Antes que eu pudesse terminar o que tinha para falar, meu rosto recebe um tapa forte fazendo minha pele aquecer na hora e minha cabeça vira. Quando eu retorno meu olhar para ela, Rodrigo a segurava pela cintura e a fúria de Cláudia era notável.

 

— Vai embora garota, você não presta e nunca prestou. Vai atrás do seu banco sua golpista. - Diz Claudia sendo carregada por Rodrigo para longe de mim

— Eu posso explicar… 

— Vai embora Catarina é o melhor que você faz.

 

Havia formado uma certa aglomeração de pessoas ali, eu apenas saio dali o mais rápido possível para ir a um banheiro e secar meu rosto que estava molhado de lágrimas. Encaro a minha imagem no espelho e tento me acalmar, mas era quase impossível conter minhas lágrimas, sinto que só sei decepcionar as pessoas e novamente perdi meus últimos amigos que me restavam. O erro foi meu, a culpa foi minha, eles estavam certos em estarem bravos comigo e mereci o tapa que recebi. Termino de me acalmar, limpo os borrões da maquiagem, volto para a secretaria e recebi uma confirmação que era oficial, a minha faculdade estava trancada e seria a última vez que estava pisando ali. 

 

         Volto para o apartamento, revejo as mensagens que Rodrigo enviou a muito tempo, minhas lágrimas retornam a deslizar pelo meu rosto até Jean entrar no apartamento e me flagra chorando na sala. Eu tento disfarçar limpando o rosto e me levantando do sofá.

— Aconteceu alguma coisa Catarina? - Questiona Jean se aproximando de mim

— Eu acabei de chegar da faculdade, é oficial agora não estou mais cursando. - Me afasto indo para a cozinha.

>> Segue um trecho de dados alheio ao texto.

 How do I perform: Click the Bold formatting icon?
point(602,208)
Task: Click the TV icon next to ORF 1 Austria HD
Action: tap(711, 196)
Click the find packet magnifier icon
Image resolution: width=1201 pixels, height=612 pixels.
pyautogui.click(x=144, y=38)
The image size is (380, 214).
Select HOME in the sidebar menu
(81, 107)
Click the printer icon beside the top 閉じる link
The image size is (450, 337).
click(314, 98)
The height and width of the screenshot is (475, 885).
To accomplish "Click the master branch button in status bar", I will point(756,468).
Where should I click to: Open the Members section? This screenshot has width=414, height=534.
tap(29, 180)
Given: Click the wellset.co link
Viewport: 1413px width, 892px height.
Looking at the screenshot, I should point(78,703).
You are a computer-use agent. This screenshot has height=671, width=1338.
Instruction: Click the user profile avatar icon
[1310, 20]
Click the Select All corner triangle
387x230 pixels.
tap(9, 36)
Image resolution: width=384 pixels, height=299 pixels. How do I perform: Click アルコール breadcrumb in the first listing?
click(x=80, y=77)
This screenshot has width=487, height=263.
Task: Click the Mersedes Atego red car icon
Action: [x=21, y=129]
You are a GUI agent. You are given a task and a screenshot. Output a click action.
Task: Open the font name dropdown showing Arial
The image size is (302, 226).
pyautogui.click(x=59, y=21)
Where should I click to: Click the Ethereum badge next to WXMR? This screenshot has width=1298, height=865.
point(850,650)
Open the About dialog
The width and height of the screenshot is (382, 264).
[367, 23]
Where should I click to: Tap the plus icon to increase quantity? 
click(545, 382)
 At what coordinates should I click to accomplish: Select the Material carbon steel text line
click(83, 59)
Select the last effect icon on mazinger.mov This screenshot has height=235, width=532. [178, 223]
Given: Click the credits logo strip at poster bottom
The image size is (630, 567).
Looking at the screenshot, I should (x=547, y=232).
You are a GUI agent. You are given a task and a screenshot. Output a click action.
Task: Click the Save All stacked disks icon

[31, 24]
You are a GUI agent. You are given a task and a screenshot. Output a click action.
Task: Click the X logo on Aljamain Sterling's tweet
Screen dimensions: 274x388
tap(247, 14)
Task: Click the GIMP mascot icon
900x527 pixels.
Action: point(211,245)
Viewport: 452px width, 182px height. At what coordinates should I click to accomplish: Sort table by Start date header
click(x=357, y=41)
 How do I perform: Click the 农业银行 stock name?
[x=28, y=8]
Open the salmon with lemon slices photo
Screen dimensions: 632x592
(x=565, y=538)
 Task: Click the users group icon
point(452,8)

— Isso é ótimo, quero te levar daqui o mais rápido possível agora não tem mais nada que te prenda aqui. - Diz Jean que se aproxima e me abraça por trás. — Agora a nossa vida vai começar e será bem melhor em São Paulo.

 

Realmente não tinha mais nada que me prendesse ali, só espero e torço que a minha vida em São Paulo se torne melhor, seria eu e Jean com um casamento à vista , espero poder continuar a cursar a faculdade ali por São Paulo e ser útil a Jean de alguma maneira.